Specification of haematopoietic stem cell fate via modulation of mitochondrial activity

• Published in: Nature communications Vol. 7; no. 1; pp. 13125 - 9
• Main Authors: Vannini, Nicola, Girotra, Mukul, Naveiras, Olaia, Nikitin, Gennady, Campos, Vasco, Giger, Sonja, Roch, Aline, Auwerx, Johan, Lutolf, Matthias P.
• Format: Journal Article
• Language: English
• Published: London Nature Publishing Group UK 12.10.2016; Nature Publishing Group; Nature Portfolio
• Subjects: 13; 13/100; 631/532/1542; 631/532/2441; 631/80/39; 631/80/642/333/1465; Autophagy; Bioengineering; Bone marrow; Cell cycle; Humanities and Social Sciences; Life sciences; Metabolism; Microscopy; Mitochondria; multidisciplinary; Phosphorylation; Science; Science (multidisciplinary); Stem cells; Switzerland
• ISSN: 2041-1723; 2041-1723
• DOI: 10.1038/ncomms13125

Haematopoietic stem cells (HSCs) differ from their committed progeny by relying primarily on anaerobic glycolysis rather than mitochondrial oxidative phosphorylation for energy production. However, whether this change in the metabolic program is the cause or the consequence of the unique function of HSCs remains unknown.

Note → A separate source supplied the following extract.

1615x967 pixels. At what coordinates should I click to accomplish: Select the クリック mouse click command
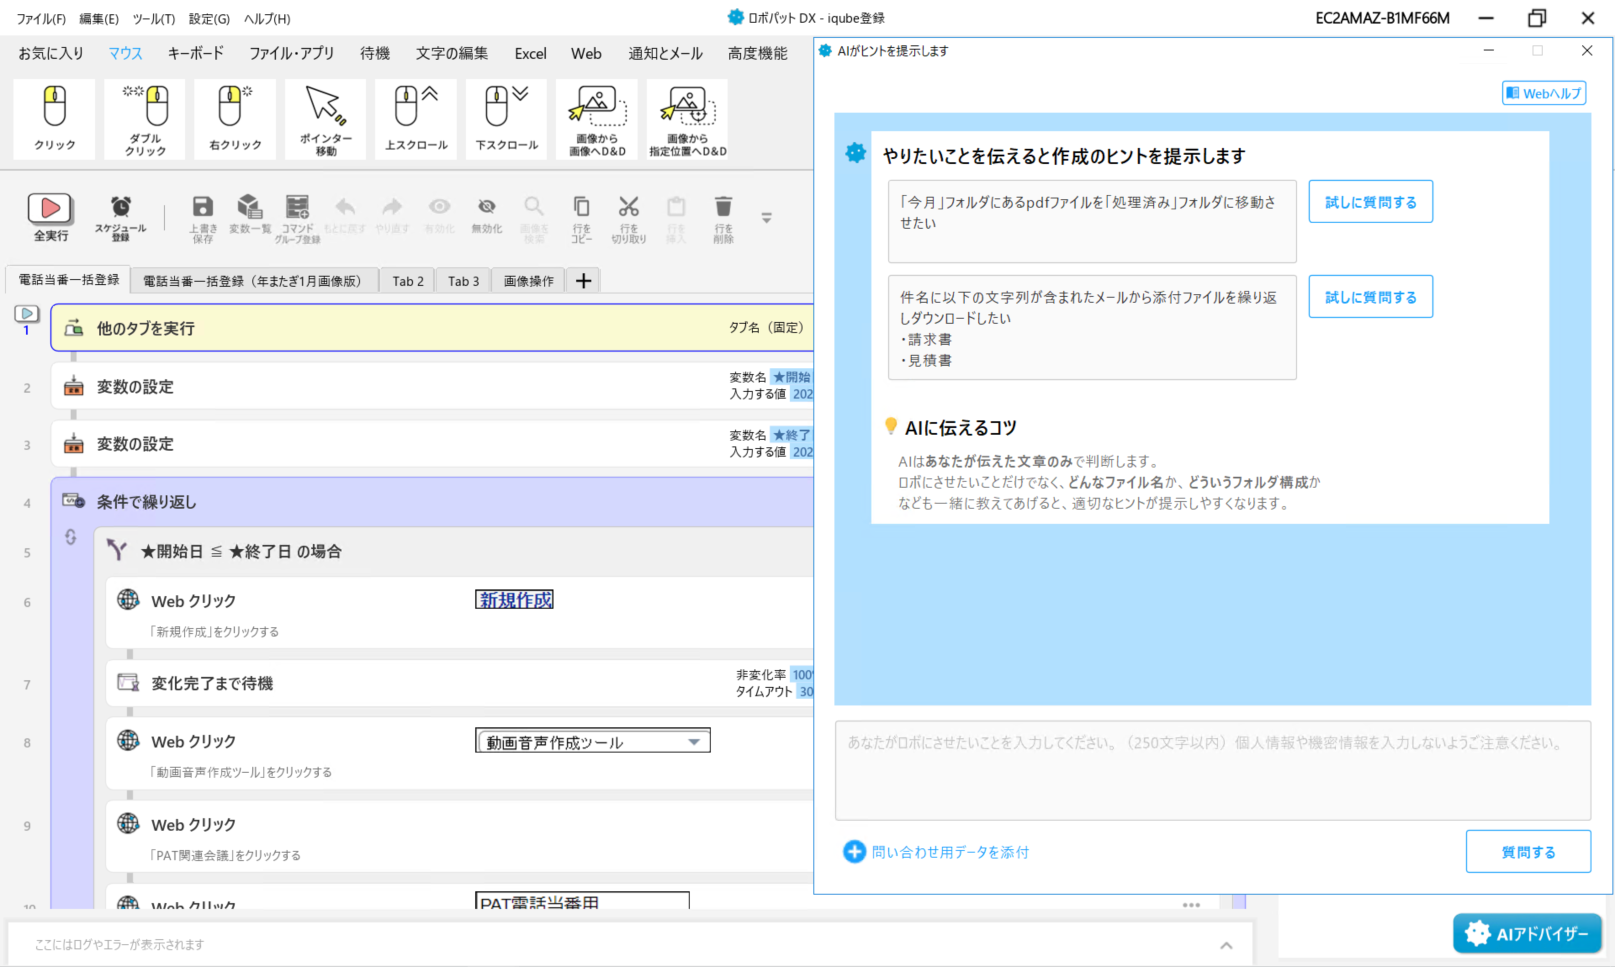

Here we show that enforced modulation of energy metabolism impacts HSC self-renewal. Lowering the mitochondrial activity of HSCs by chemically uncoupling the electron transport chain drives self-renewal under culture conditions that normally induce rapid differentiation. We demonstrate that this metabolic specification of HSC fate occurs through the reversible decrease of mitochondrial mass by autophagy. Our data thus reveal a causal relationship between mitochondrial metabolism and fate choice of HSCs and also provide a valuable tool to expand HSCs outside of their native bone marrow niches. Haematopoietic stem cells rely on glycolysis for their energy demands but whether this affects their fate is unknown. Here, the authors show that forcing the cells to rely on glycolysis is important for self-renewal and that this involves a reduction in mitochondrial mass.